Le Burkina Faso, le Mali et le Niger font partie des quinze pays composant la Cédéao. Mais la prise de pouvoir par les militaires dans ces trois pays subsahariens n’est pas du goût de la communauté. Qu’importe, les putschistes évoquent un recouvrement de la souveraineté et un redressement historique dans leurs pays respectifs, qu’ils considèrent dépendants économiquement de capitales occidentales et trop embourbés dans l’insécurité.
D’ailleurs, Maïza n’a pas manqué d’exprimer, au nom des deux gouvernements, «leur solidarité fraternelle et celles des peuples burkinabé et malien au peuple frère du Niger qui a décidé en toute responsabilité de prendre son destin en main et d’assumer devant l’histoire la plénitude de sa souveraineté».
Il a prévenu de répondre au feu par le feu, mais aussi «que toute intervention militaire contre le Niger entraînerait un retrait du Burkina Faso et du Mali de la Cédéao, soulignant le refus d’appliquer les ‘‘sanctions illégales, illégitimes et inhumaines’’ contre le peuple et les autorités nigériennes».
Bouleversement régional
Par ailleurs, la chaîne britannique BBC a rapporté lundi que le nouveau gouvernement du Niger, mené par le général AbdourahamaneTiani avait suspendu les exportations d’uranium et d’or vers la France, soit 17% de l’uranium utilisé pour produire de l’électricité en France. Le coup d’Etat du 26 juillet a été condamné par l’UE, les États-Unis et l’UA. Il a pris de court et mis à mal Paris qui perd un allié ultime. Le Niger, ancienne colonie française, abrite depuis une année la base militaire française déplacée depuis le Mali où elle servait pour l’opération Barkhane.
En plus de la présence militaire, la France compte beaucoup sur le Niger (septième producteur mondial) pour ses besoins en uranium. «L’épidémie souverainiste» déstabilise les intérêts français dans la région, d’où la réaction rapide de l’Elysée. Le jour même du renversement de Bazoum, les putschistes avaient dénoncé l’atterrissage d’un avion militaire français sur le sol nigérien, sans autorisation.

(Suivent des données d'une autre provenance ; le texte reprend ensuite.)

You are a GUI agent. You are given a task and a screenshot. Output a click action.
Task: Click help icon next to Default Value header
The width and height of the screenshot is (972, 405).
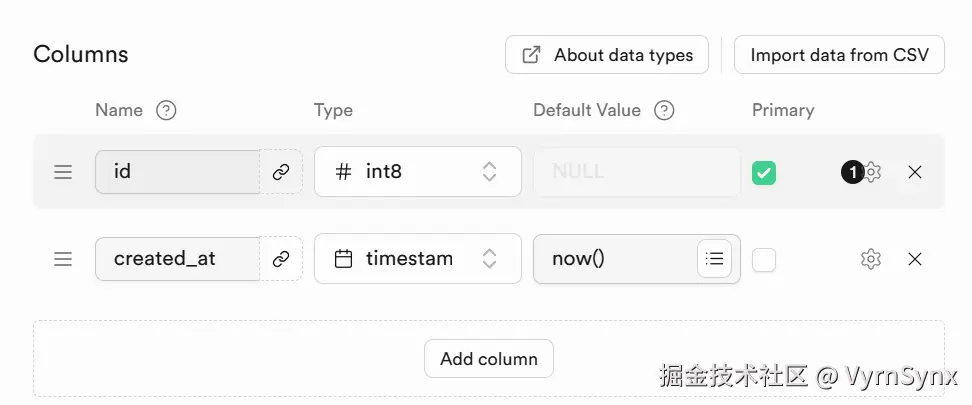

Ils ont ensuite accusé Paris de «vouloir intervenir militairement», comme ils ont accusé la Cédéao de servir un agenda occidental.
Ce qui s’est passé au Niger n’est pas isolé et la solidarité exprimée par le Burkina Faso et le Mali en est la preuve. La région est touchée par un bouleversement géopolitique qui obéit à la nouvelle donne mondiale. De nombreux pays d’Afrique se positionnent en faveur d’un nouvel ordre mondial sans la domination occidentale et où le continent puisse jouir enfin de la souveraineté de ses peuples.
L’Algérie met en garde contre toute intervention militaire étrangère
L’Algérie a réitéré hier son «profond attachement» au retour à l’ordre constitutionnel au Niger et son «soutien» à M. Mohamed Bazoum comme «Président légitime», tout en mettant en garde contre les intentions d’intervention militaire étrangère, indique un communiqué du ministère des Affaires étrangères et de la Communauté nationale à l’étranger. «L’Algérie renouvelle son profond attachement au retour à l’ordre constitutionnel au Niger et au respect des exigences de l’Etat de droit. Dans cet esprit, le gouvernement algérien réaffirme son soutien à M. Mohamed Bazoum comme Président légitime de la République du Niger», note la même source. «Le retour à l’ordre constitutionnel doit impérativement s’accomplir par des moyens pacifiques qui éviteront au Niger frère et à l’ensemble de la région un surcroît d’insécurité et d’instabilité et à nos peuples un surcroît d’adversité et d’épreuves», précise la même source. «En conséquence, l’Algérie met en garde et appelle à la prudence et à la retenue face aux intentions d’interventions militaires étrangères qui sont, malheureusement, considérées comme des options envisageables et utilisables alors qu’elles ne sont que des facteurs de complication et d’aggravation de la crise actuelle», conclut le communiqué. R. N.